How do I get these numbers?

The idea behind this is that venture capital is currently a very attractive investment since risk-free yields (and thus all yields) on financial assets are very low. As the risk-free rate rises, risky venture capital will become a less attractive investment, and startups will have trouble raising money. They will then fail, and the bad publicity will hurt perceptions of startups, causing more money to leave the venture capital sector and more startup failures. Of course, the tech bubble might pop for various other reasons.

In the true spirit of financial analysis, I make many simplifying assumptions of questionable validity to obtain a single number to predict a very complex event many years into the future.

I assume that venture capital is invested for 7 years on average and that the desired yearly return is 8%.

I compare the future 7-year risk-free rate of return to the 8% desired return. The higher the risk-free rate, the higher the probability of the startup bubble popping.

How I get future interest rates

It's possible to calculate future interest rates from current interest rate data. The future interest rate is called the forward rate. I calculate it based off of the zero-coupon treasury yields. I use zero-coupon treasuries because they do not pay a coupon, so I don't need to worry about what rate the coupon payment will be reinvested at. The future rate is calculated assuming that no arbitrage exists - that is, if the rate were anything else, market participants could make trades that would guarantee them a risk-free profit. This becomes less accurate for predictions further into the future.

Problems with my approach


The yields are not adjusted for inflation. I need to compare the yields of coupon-bearing treasuries with the yields of coupon-bearing inflation-adjusted treasuries to get the market's future inflation expectations, and then adjust the zero-coupon yields accordingly. This would have been too much work to do from the beginning, but I will do it eventually.

Probability function

Obviously the probability function is completely baseless. It’s there just to normalize the forward rate curve. Obviously the amount of money invested in web startups depends on more than just the risk-free interest rate, such as market perception, previous returns, attractiveness of available investments, inflation expectations, etc.

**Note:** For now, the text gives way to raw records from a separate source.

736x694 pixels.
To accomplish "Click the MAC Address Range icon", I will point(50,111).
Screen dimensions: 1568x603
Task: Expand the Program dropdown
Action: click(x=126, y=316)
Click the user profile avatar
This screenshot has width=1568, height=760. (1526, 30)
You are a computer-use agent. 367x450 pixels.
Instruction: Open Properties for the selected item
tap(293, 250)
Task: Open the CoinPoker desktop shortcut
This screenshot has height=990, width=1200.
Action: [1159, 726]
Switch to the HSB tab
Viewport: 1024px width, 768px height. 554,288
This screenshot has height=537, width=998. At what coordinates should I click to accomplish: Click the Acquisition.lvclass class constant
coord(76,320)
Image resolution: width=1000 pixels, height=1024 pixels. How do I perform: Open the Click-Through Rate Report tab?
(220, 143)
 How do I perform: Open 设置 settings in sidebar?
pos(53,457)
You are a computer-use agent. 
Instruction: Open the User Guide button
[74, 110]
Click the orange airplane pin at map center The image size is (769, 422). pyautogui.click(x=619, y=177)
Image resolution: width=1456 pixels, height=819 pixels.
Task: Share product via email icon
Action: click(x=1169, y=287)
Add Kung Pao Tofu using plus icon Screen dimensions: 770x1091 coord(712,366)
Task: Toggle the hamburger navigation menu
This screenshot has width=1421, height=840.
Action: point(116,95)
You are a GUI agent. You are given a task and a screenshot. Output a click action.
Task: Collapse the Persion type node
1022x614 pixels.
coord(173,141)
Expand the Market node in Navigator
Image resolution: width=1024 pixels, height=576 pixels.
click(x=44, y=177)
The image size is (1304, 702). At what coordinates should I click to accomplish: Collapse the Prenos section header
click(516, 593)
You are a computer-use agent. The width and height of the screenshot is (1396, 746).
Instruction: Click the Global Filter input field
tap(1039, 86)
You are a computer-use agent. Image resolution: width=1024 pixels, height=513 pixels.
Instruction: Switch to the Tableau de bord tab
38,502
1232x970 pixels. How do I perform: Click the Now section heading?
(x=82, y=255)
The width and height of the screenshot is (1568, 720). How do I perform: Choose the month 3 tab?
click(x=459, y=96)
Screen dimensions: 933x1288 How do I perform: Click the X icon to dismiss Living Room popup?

Calculating a single probability number for something as complex as the amount of venture capital invested in the future is probably impossible. In order to get a true idea of the probability of the bubble popping, you need to look at all of the data and use your judgement to make an educated estimate.

For the curious, the probability function is simply a double logistic function with scale factor of 5.

Questionable data

I get the zero-coupon treasury data from the wall street journal. The yields for the longer-dated bonds don’t seem to be calculated correctly, and the prices seem to show arbitrage opportunities for some maturities.

Predictions of rates far into the future

The farther into the future predictions go, the less valid they become. Predicting anything far into the future is very error-prone. These predictions show the arbitrage-free predictions of the market, but executing arbitrage becomes much less attractive when the profits will only be realized far in the future. Therefore, the predictions of rates far into the future are pretty much completely invalid.